◆ MATERIAL PROVIDED
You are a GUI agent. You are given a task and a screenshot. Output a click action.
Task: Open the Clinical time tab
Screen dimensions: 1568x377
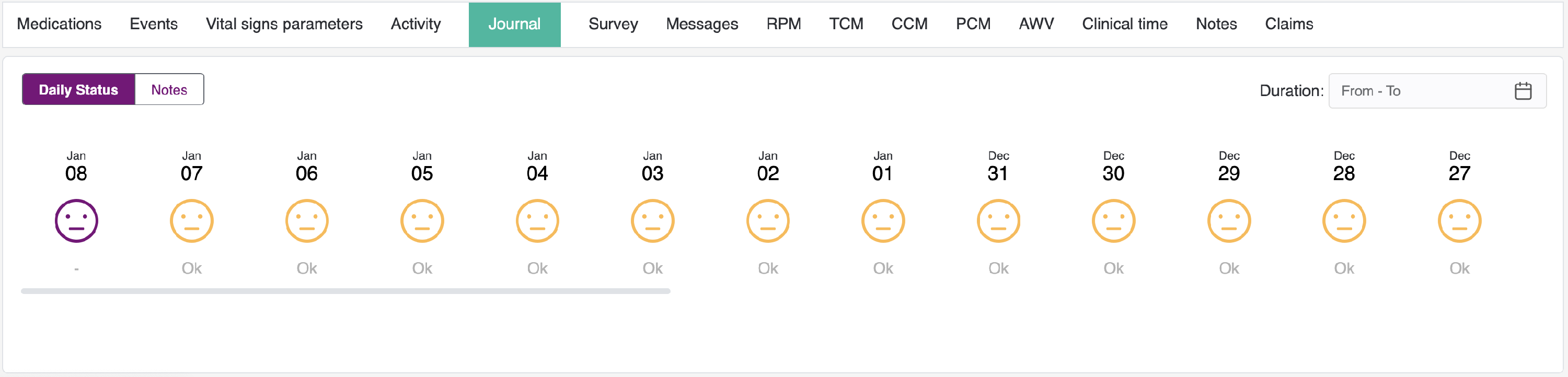[x=1124, y=25]
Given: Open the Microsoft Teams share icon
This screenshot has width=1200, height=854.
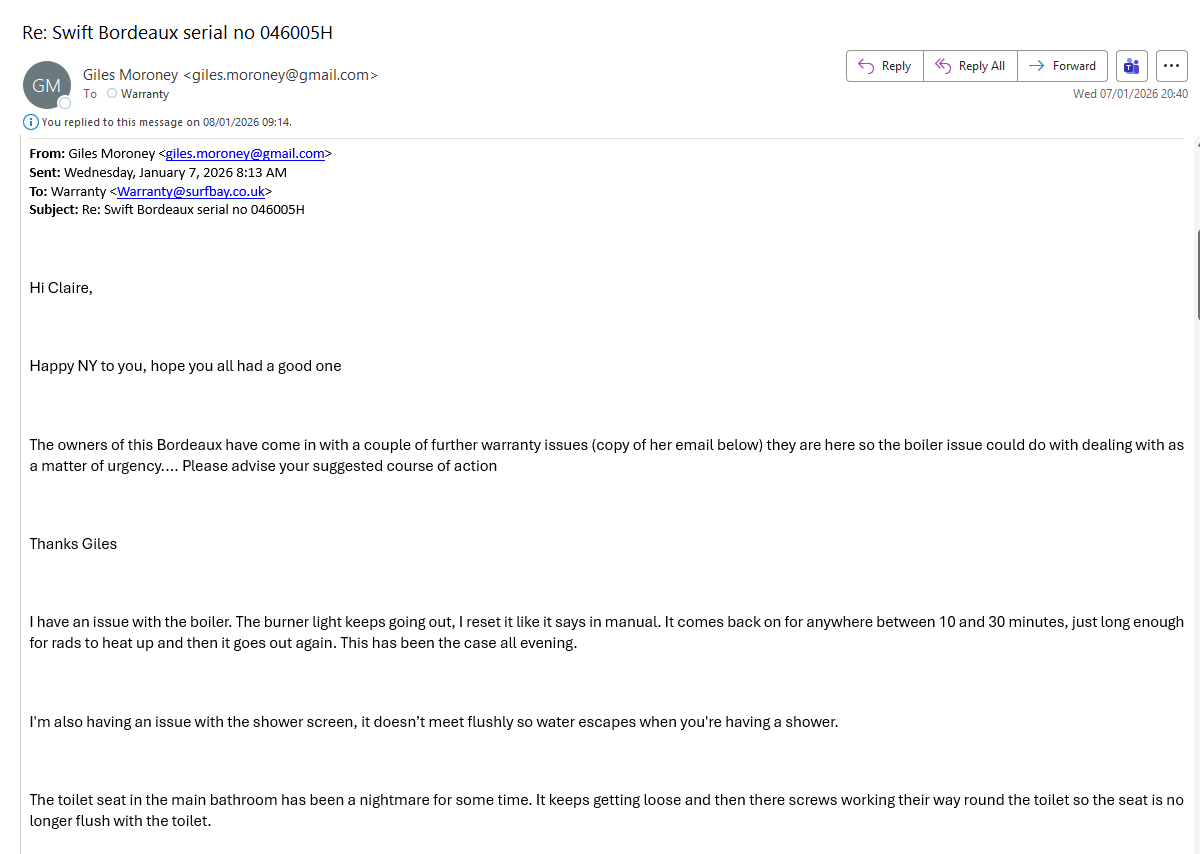Looking at the screenshot, I should pos(1131,66).
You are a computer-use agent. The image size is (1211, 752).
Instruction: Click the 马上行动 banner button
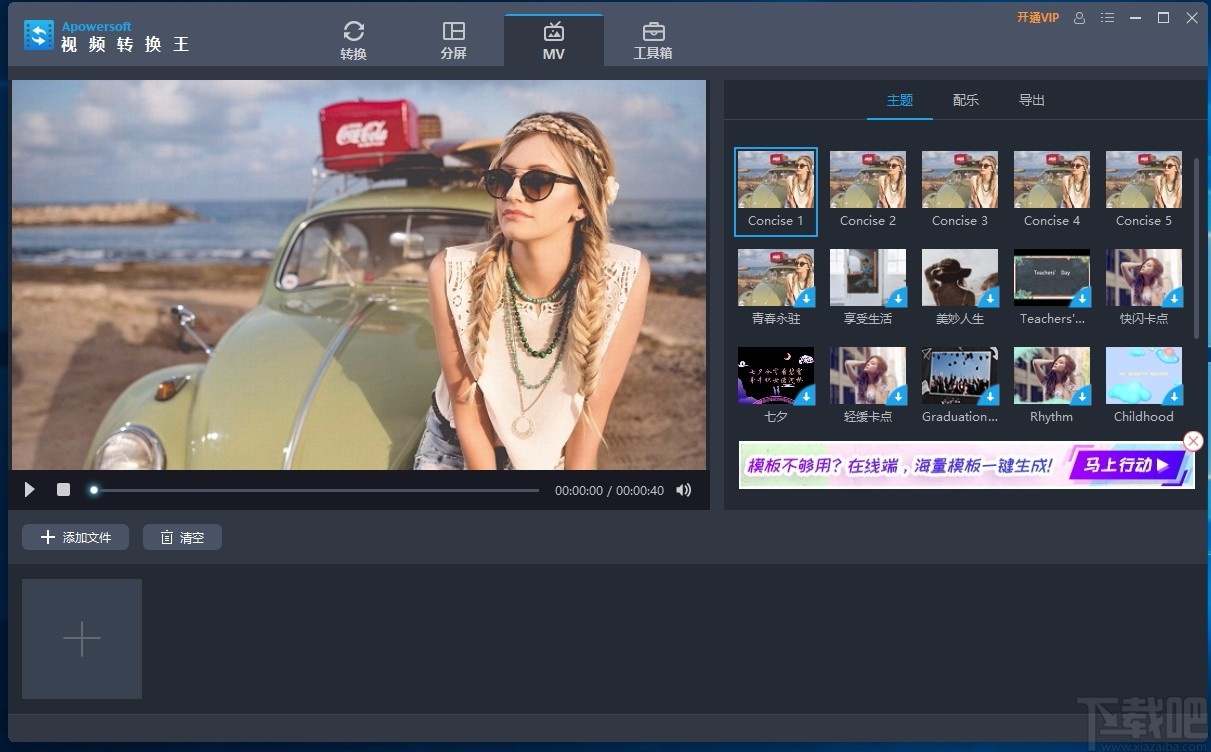[1119, 465]
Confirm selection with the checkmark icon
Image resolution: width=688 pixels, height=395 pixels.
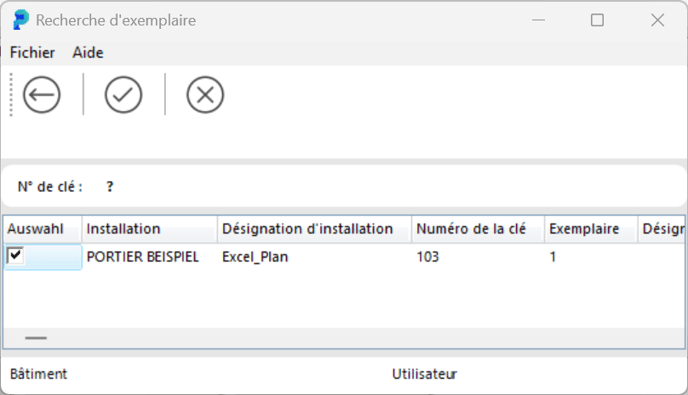pos(123,95)
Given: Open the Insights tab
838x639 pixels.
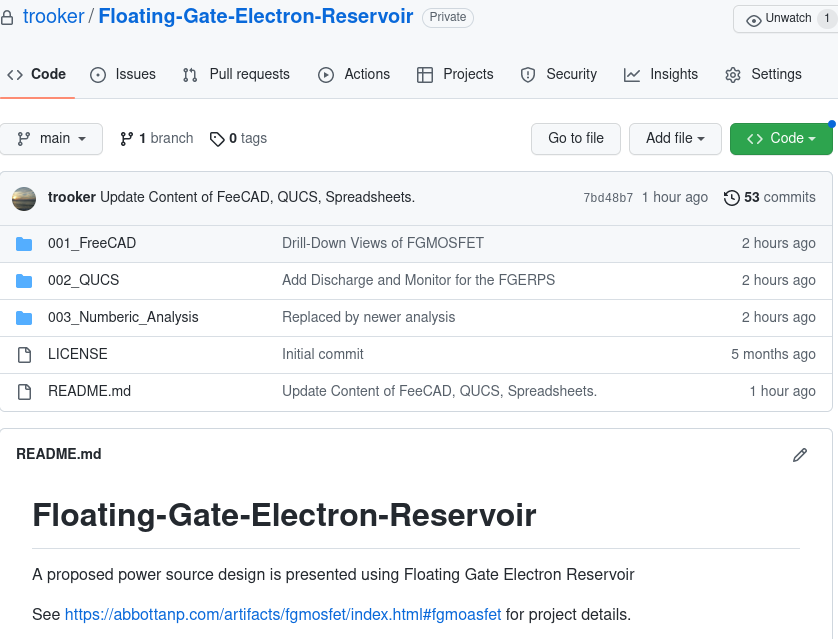Looking at the screenshot, I should 661,75.
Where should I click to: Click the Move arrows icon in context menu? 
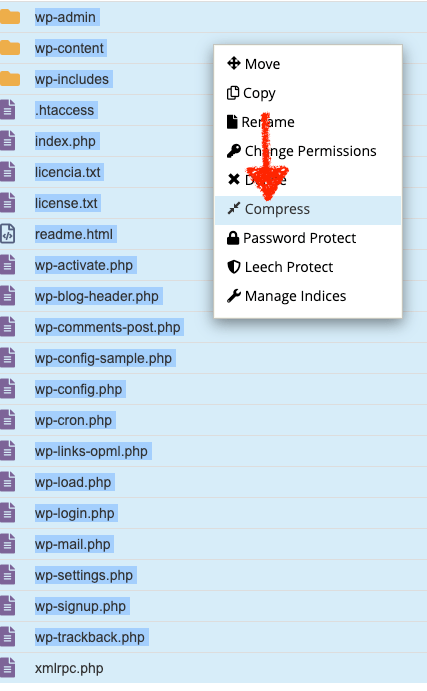[x=234, y=63]
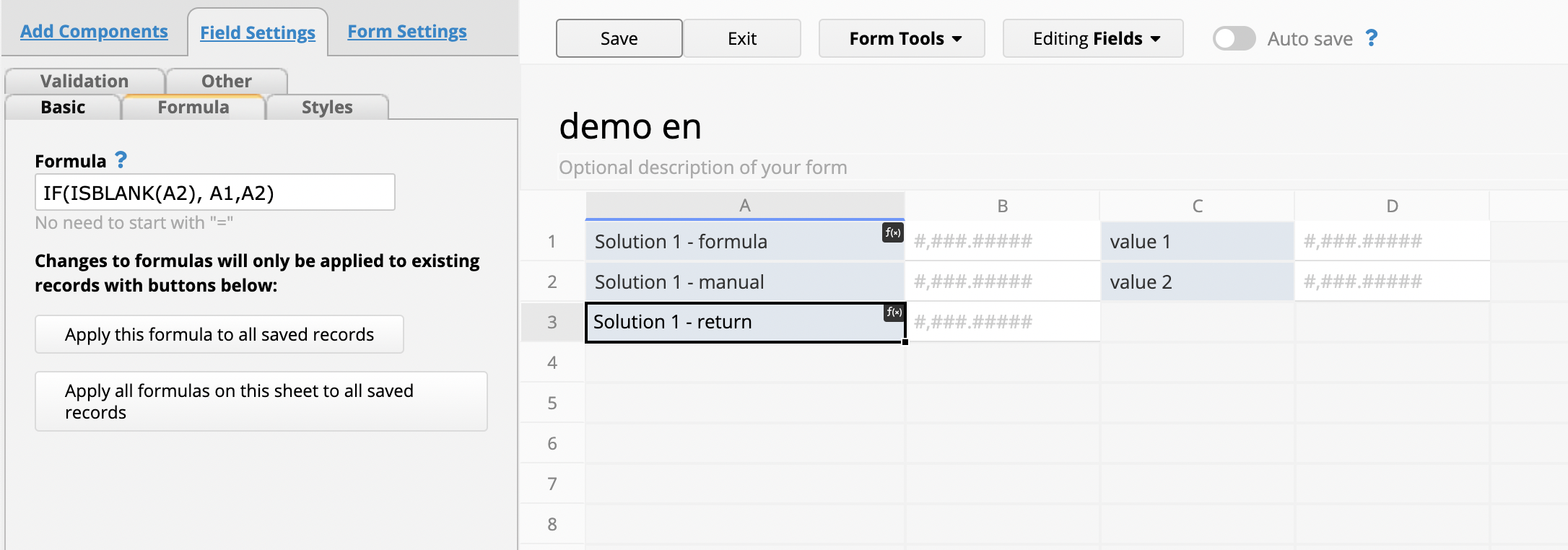Expand the Editing Fields dropdown

point(1093,38)
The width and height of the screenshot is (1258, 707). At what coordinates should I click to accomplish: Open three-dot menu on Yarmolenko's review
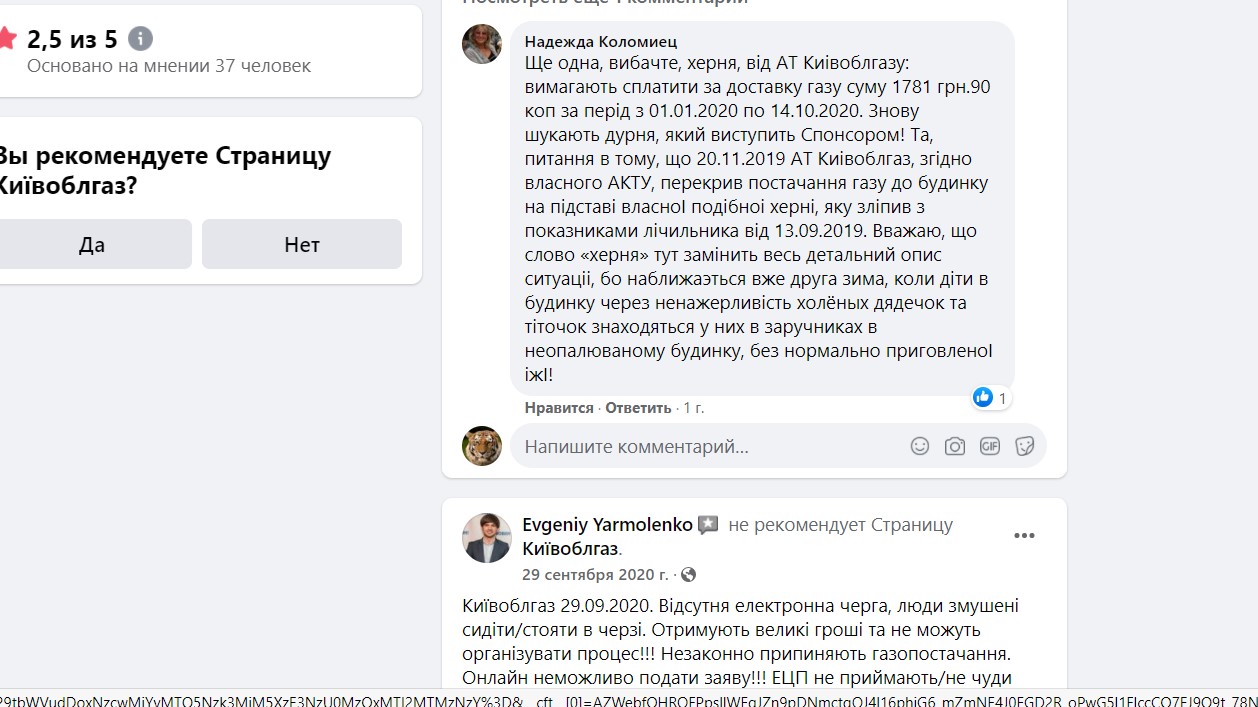pyautogui.click(x=1024, y=536)
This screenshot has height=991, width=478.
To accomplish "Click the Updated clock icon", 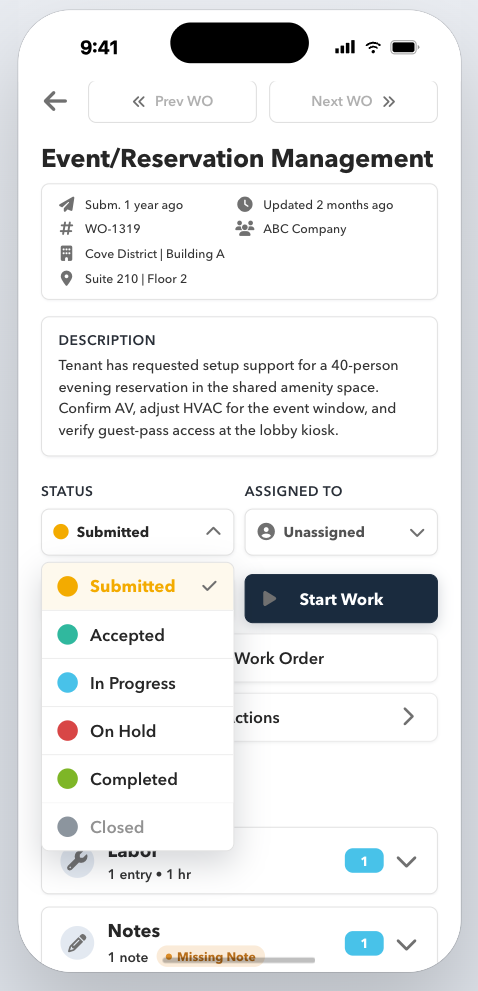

◆ WORK ITEM
Word for word, reproduce the material above and omit each image.

◆ ANSWER SPACE
You are a GUI agent. You are given a task and a screenshot. Output a click action.
Task: Open the Clinical time tab
Screen dimensions: 1568x377
[x=1124, y=25]
Given: Open the Microsoft Teams share icon
This screenshot has width=1200, height=854.
Looking at the screenshot, I should pos(1131,66).
You are a computer-use agent. The image size is (1211, 752).
Instruction: Click the 马上行动 banner button
[1119, 465]
Confirm selection with the checkmark icon
Image resolution: width=688 pixels, height=395 pixels.
pos(123,95)
Given: Open the Insights tab
838x639 pixels.
Looking at the screenshot, I should 661,75.
Where should I click to: Click the Move arrows icon in context menu? 
[x=234, y=63]
Expand the Editing Fields dropdown

point(1093,38)
The width and height of the screenshot is (1258, 707). At what coordinates should I click to accomplish: Open three-dot menu on Yarmolenko's review
pyautogui.click(x=1024, y=536)
This screenshot has height=991, width=478.
To accomplish "Click the Updated clock icon", 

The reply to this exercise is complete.